You saw Megan Thee Stallion, again, commenting on how she had seen Beyonce perform at the Rodeo and wanting to be her.

Like, all of these elements added to a show that was entirely watchable, but more importantly, it hit home where a young girl can say, I want to be her and write a song in my -- in my room and play it for my father. And that's how impactful music can be.

CURNOW: I do want to ask, though. Even though this did seem very powerful on so many levels, there had been some criticism beforehand that the Grammys had a diversity problem. So how does that then compare with the buzz around Oscar nominations tomorrow, around certain films and actors?

ODUOLOWU: So here's the dichotomy. In the history of the Grammys, there have only been ten African-Americans to win album of the year. In the entire history, right? People like Prince have been snubbed. And you know, I mean, Kendrick Lamar won a Peabody and a Pulitzer in 2017 and didn't win Album of the Year.

So this should let us know that the Grammys, for all of its showmanship this year, has a long history of snubbing African-American women, African-American men on the different genres of popular African-American music. We've seen that numerous times.

The Oscars are facing that hashtag #OscarsSoWhite. But what has grown from that are your streaming services like your Netflix, like your Amazons, that are now counter-culture to the big studios and are trying to make sure there's more representation. "Ma Rainey's Black Bottom" was on Netflix. "Coming 2 America," which isn't nominated, was on Amazon. With the more outlets that you can have, with the more diversity you can bring in, because let's be honest. The big studios are ignoring diversity, and that's a problem.

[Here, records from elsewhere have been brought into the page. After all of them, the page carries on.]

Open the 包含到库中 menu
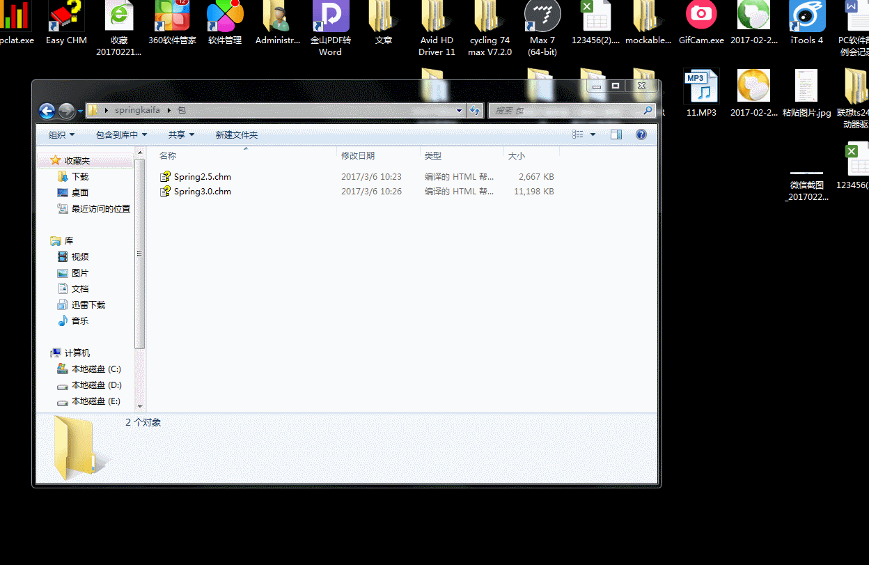This screenshot has height=565, width=869. [121, 134]
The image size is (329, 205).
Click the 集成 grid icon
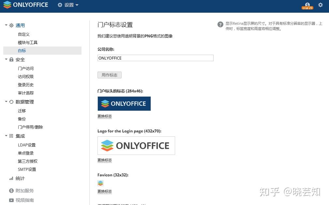point(11,136)
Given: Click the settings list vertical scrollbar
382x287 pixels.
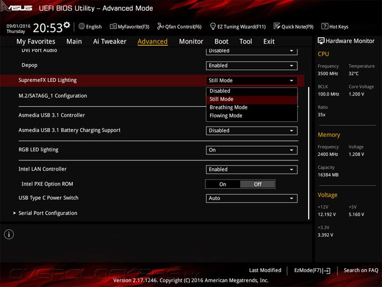Looking at the screenshot, I should point(308,153).
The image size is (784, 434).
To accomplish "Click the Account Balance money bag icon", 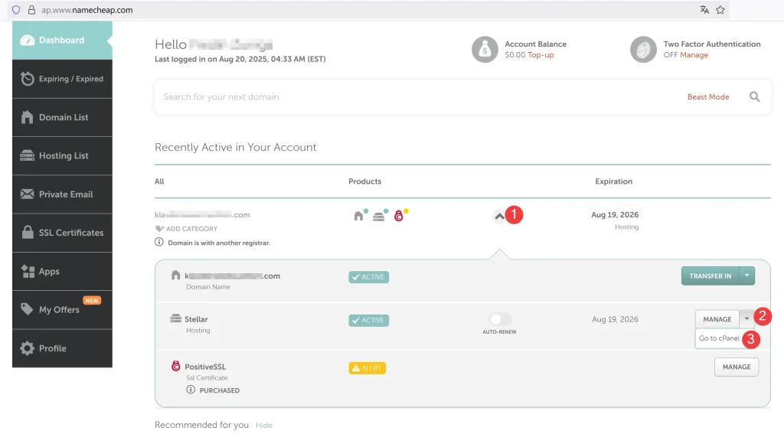I will coord(485,50).
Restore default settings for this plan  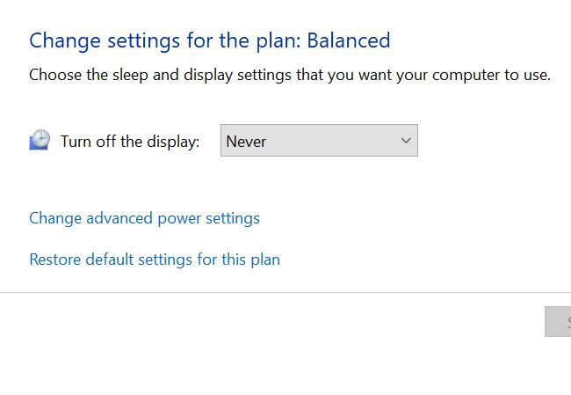155,260
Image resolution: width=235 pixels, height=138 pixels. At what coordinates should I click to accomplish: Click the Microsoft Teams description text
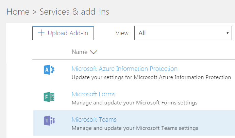[x=135, y=128]
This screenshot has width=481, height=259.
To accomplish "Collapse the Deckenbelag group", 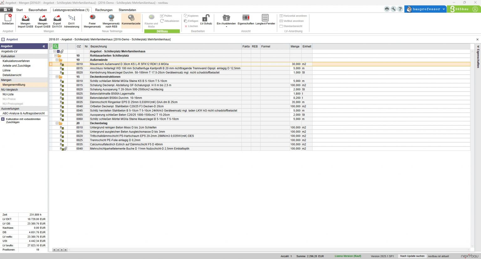I will 57,123.
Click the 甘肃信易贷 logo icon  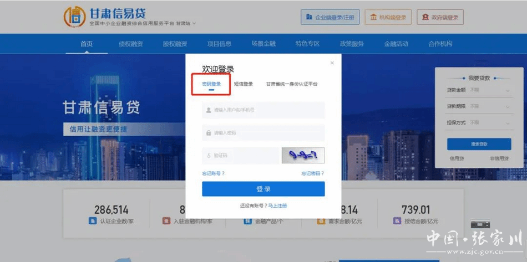pyautogui.click(x=74, y=17)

You know, it's not until 2022 that you'll see the first gay rom com, called "Bros," you know, by Universal. Why did it take so long, when the majority of people want to see themselves especially represented and seeing themselves in film.

CURNOW: Segun Oduolowu, thank you very much for joining us. Really great to have your perspective. And I'm glad we all had a little of fun tonight. We needed it, didn't we?

ODUOLOWU: Thank you, Robyn. It was good to sit back and listen to some great music.

CURNOW: Absolutely. See you soon.

ODUOLOWU: All right. Stay savvy (ph).

CURNOW: Thanks to you all for watching. I'm Robyn Curnow. I will be back, though, in 15 minutes' time with more news. And I hand you over to the lovely folks at WORLD SPORT.